OBJECTIVE: Rewrite the lines from the one containing "This screenshot has height=432, width=857." through the end of the records as a numbered list, skipping blank lines and omitting the pictures.
## begin TASK INPUTS
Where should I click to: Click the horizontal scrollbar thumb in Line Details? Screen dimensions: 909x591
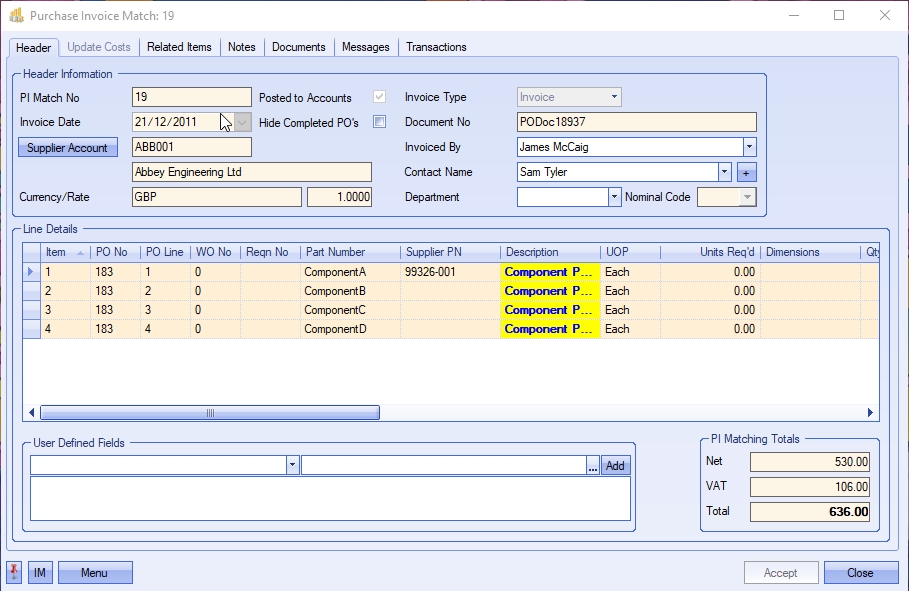[x=210, y=412]
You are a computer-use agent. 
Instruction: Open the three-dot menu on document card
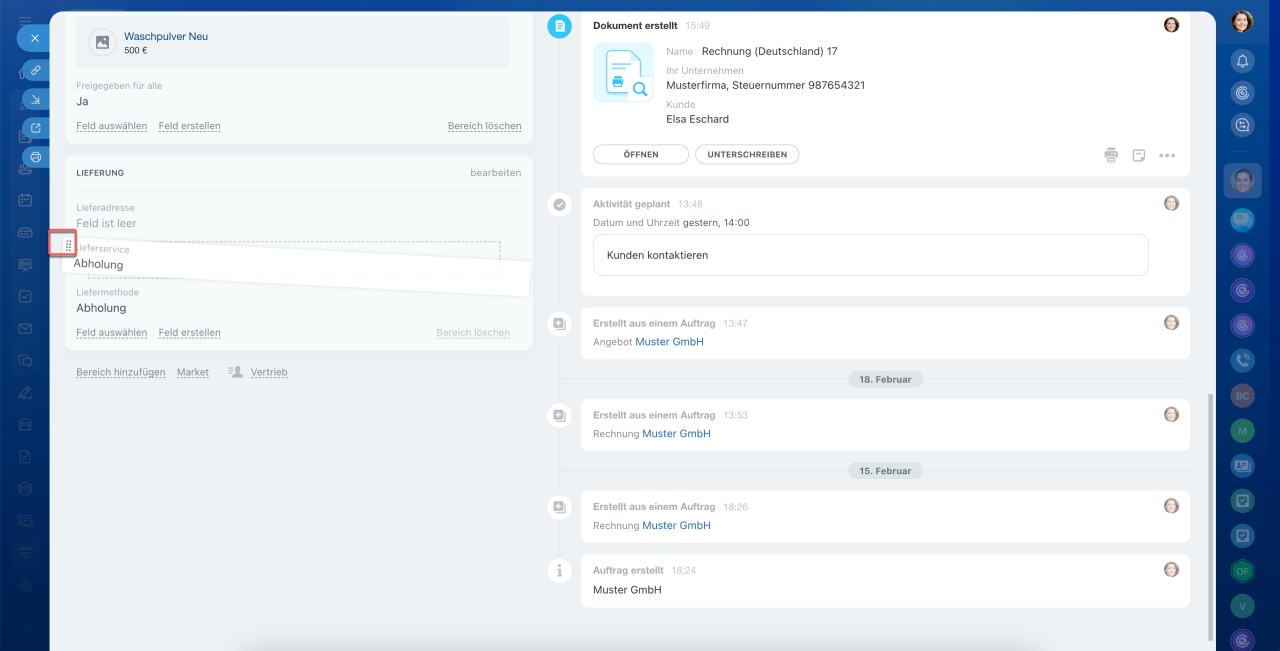point(1166,155)
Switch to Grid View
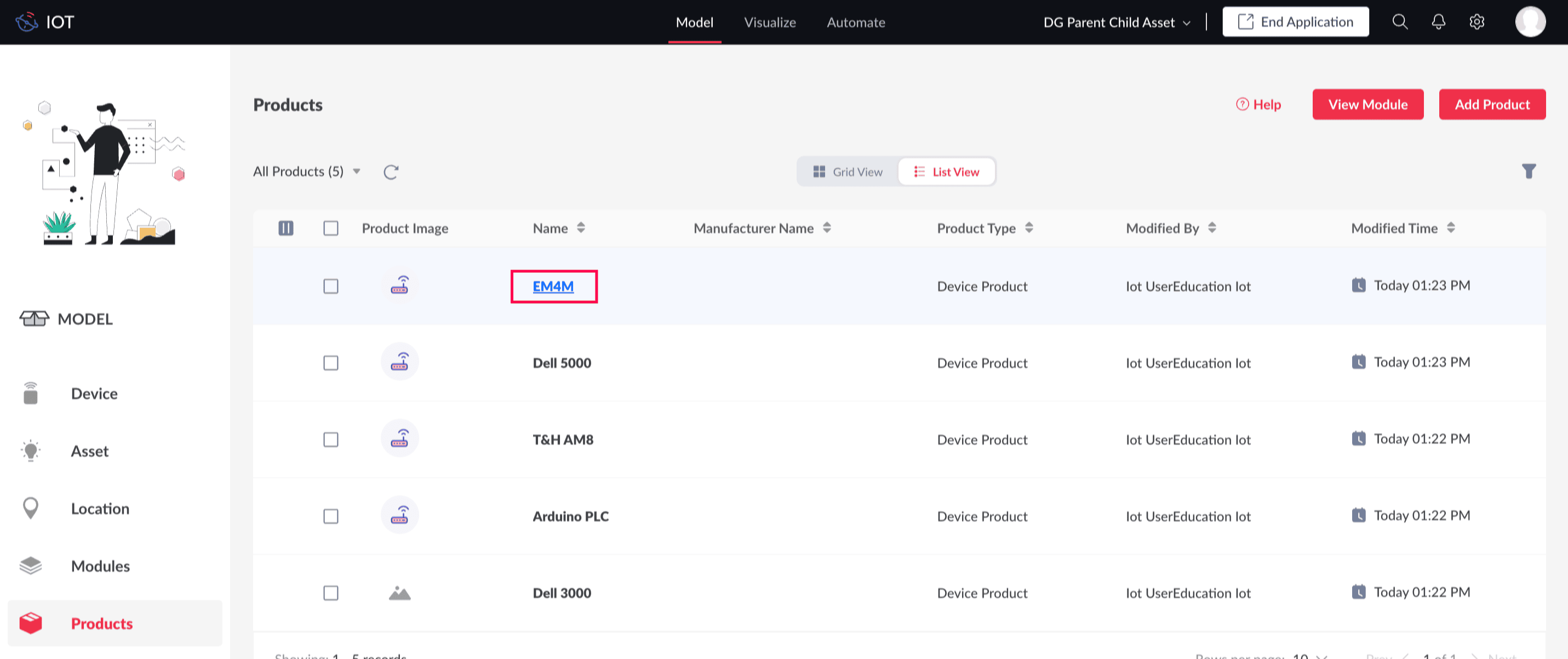Image resolution: width=1568 pixels, height=659 pixels. (848, 171)
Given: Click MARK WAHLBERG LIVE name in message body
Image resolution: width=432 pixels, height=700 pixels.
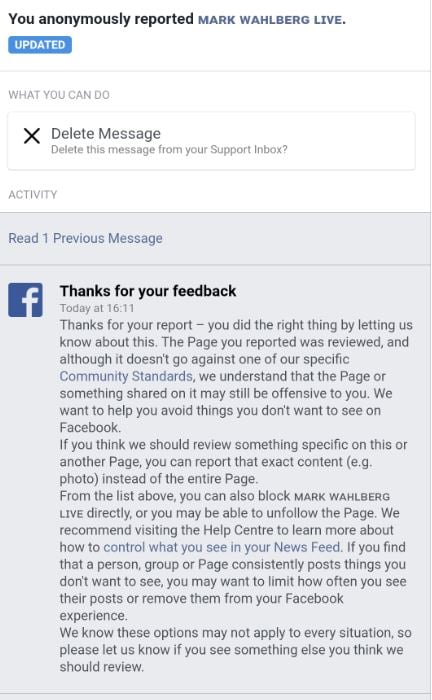Looking at the screenshot, I should (x=224, y=505).
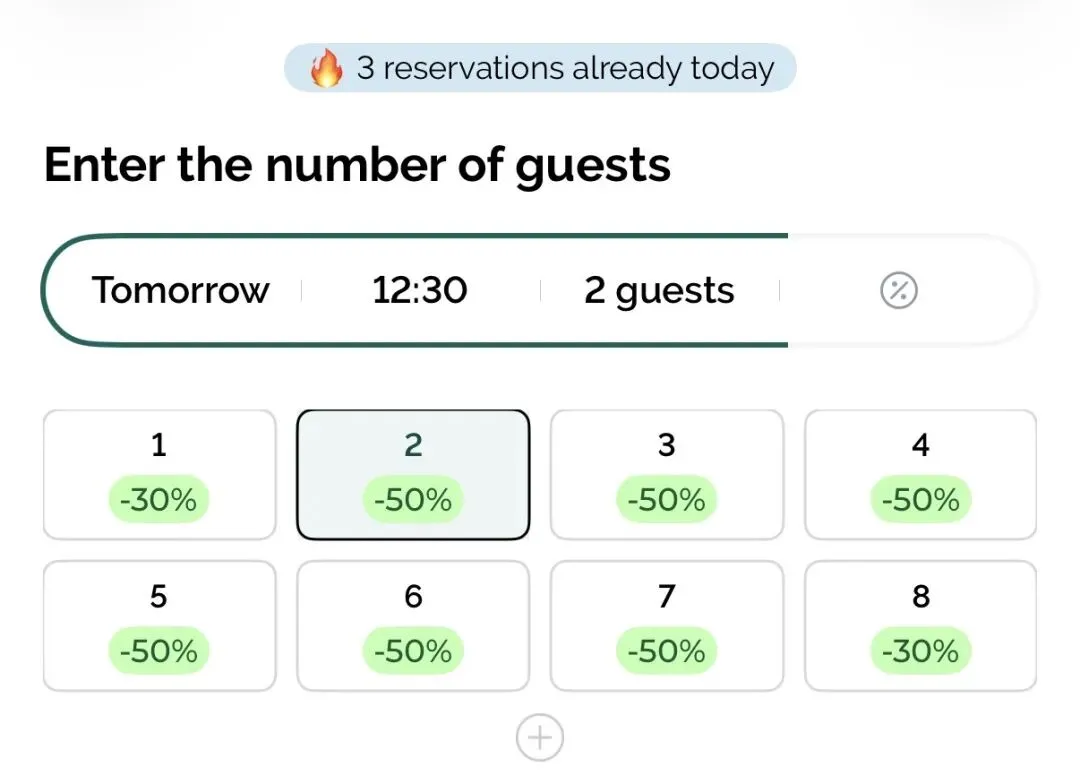1080x784 pixels.
Task: Select the 2 guests option
Action: click(413, 474)
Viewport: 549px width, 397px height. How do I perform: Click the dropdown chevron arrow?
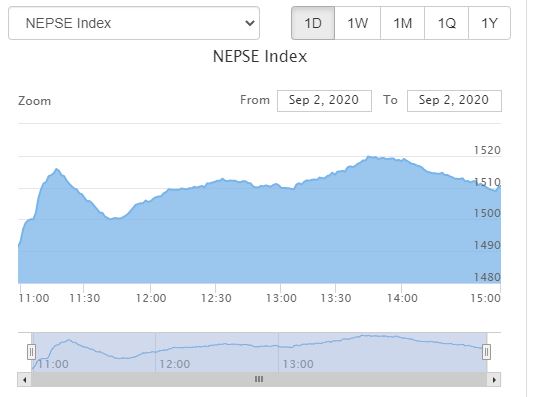(250, 23)
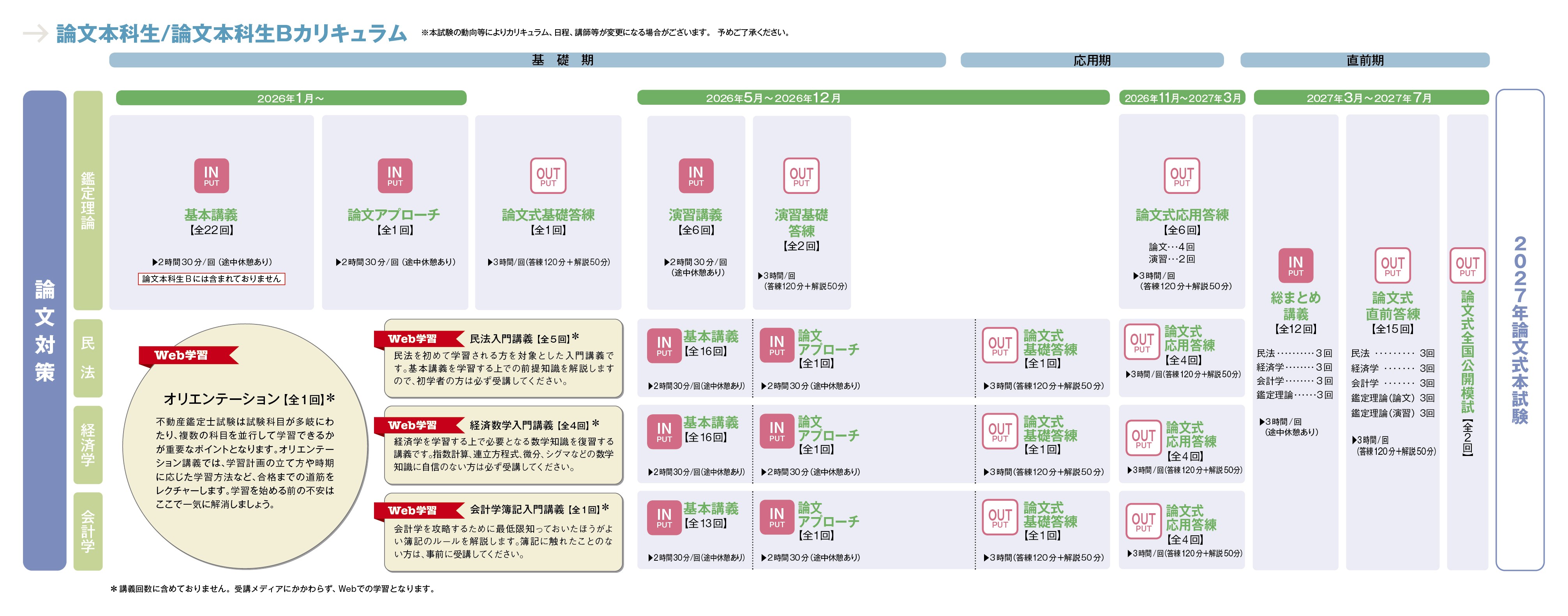Click the INPUT icon above 基本講義 全22回
The height and width of the screenshot is (616, 1568).
tap(211, 176)
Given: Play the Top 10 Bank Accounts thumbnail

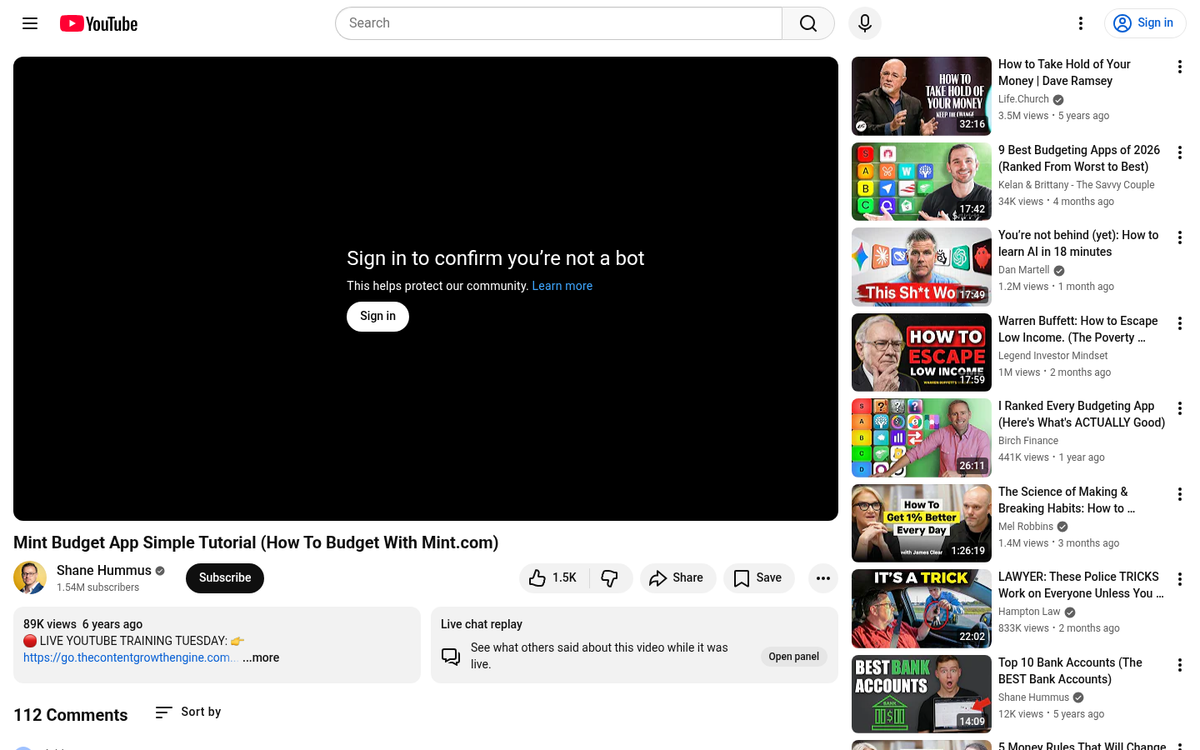Looking at the screenshot, I should [920, 694].
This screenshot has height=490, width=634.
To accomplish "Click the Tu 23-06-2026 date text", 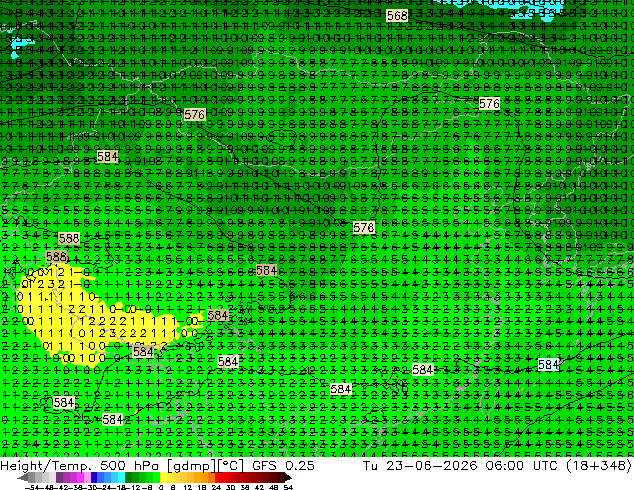I will point(420,465).
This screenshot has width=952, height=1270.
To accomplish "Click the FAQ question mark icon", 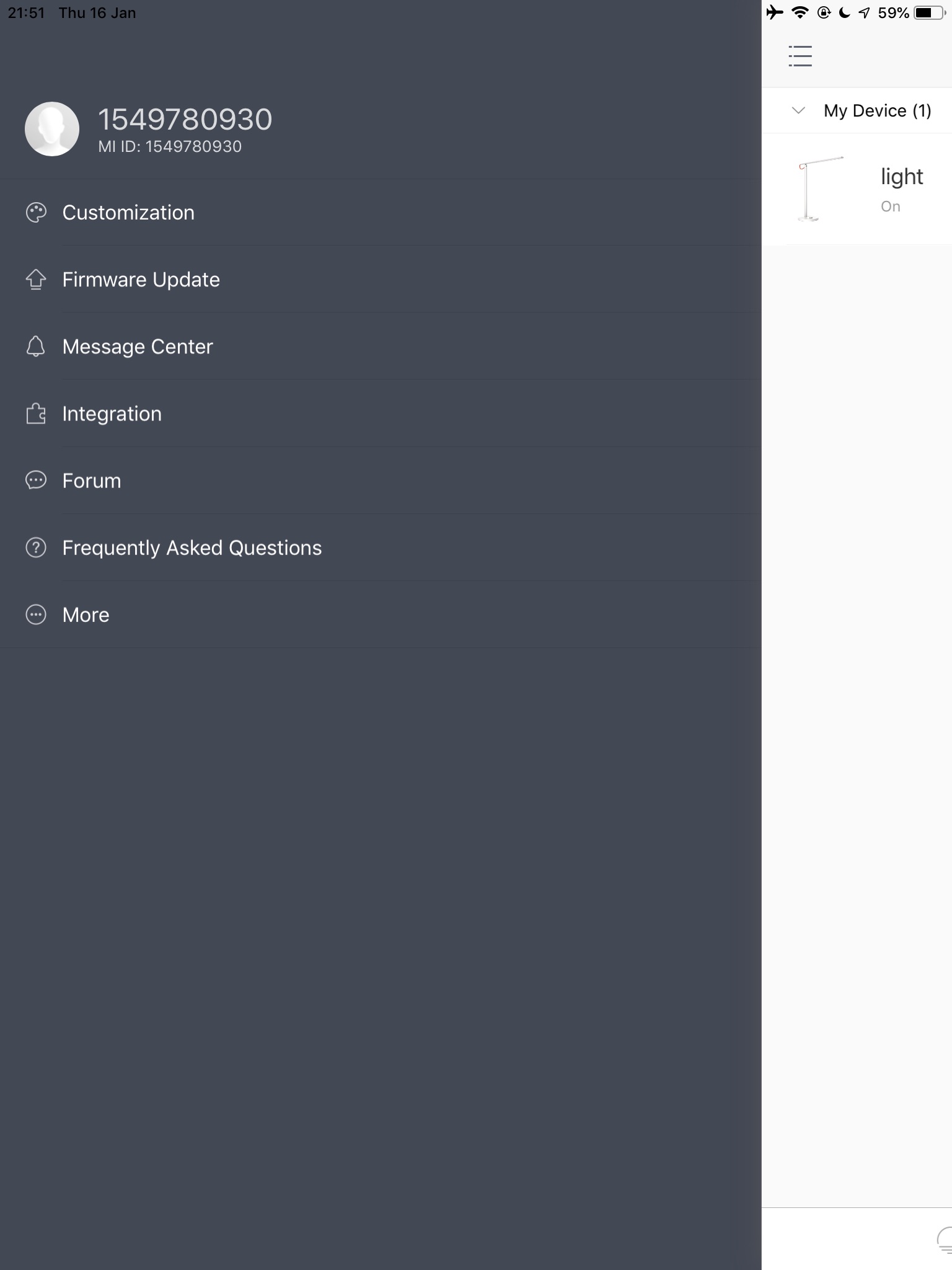I will tap(36, 548).
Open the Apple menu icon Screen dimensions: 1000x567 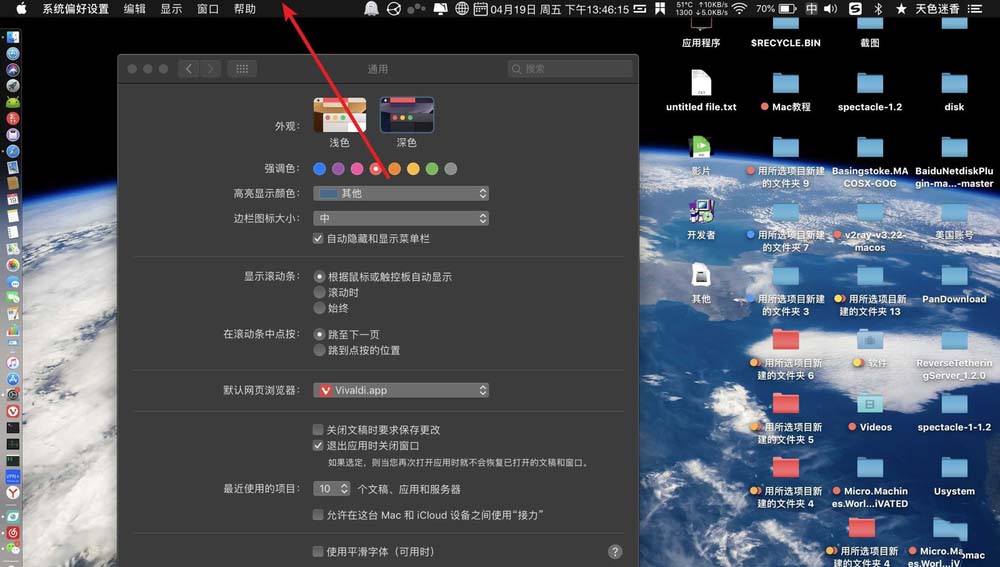[21, 9]
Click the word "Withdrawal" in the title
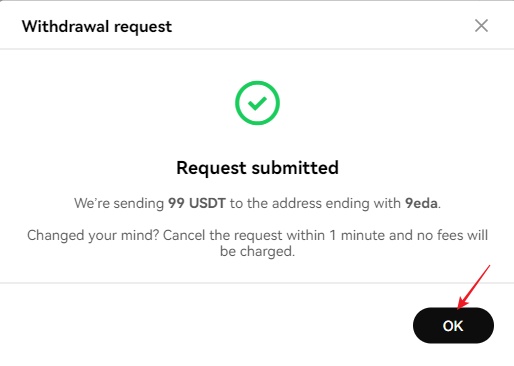This screenshot has width=514, height=366. [x=66, y=26]
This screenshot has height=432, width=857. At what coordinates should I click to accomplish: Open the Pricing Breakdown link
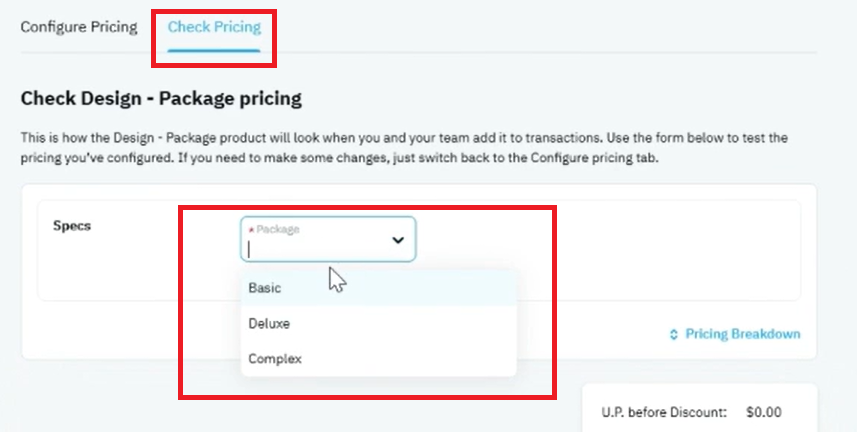click(743, 334)
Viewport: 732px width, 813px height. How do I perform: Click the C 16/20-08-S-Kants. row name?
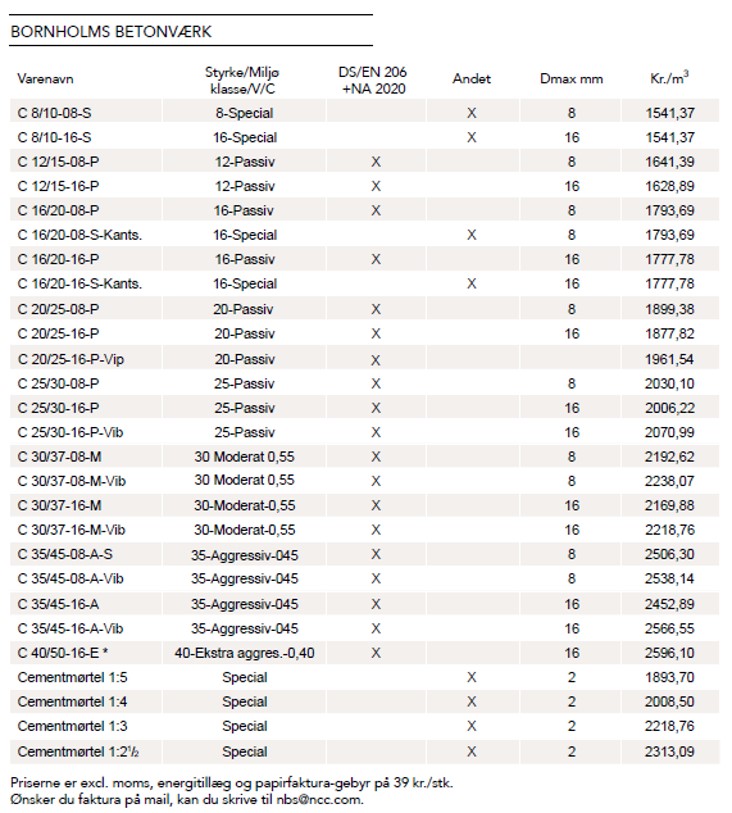(x=80, y=235)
## end TASK INPUTS
RESPONSE:
1. This screenshot has height=432, width=857. At what coordinates should I click to accomplish: Open the Pricing Breakdown link
2. click(743, 334)
3. Viewport: 732px width, 813px height. How do I perform: Click the C 16/20-08-S-Kants. row name?
4. (x=80, y=235)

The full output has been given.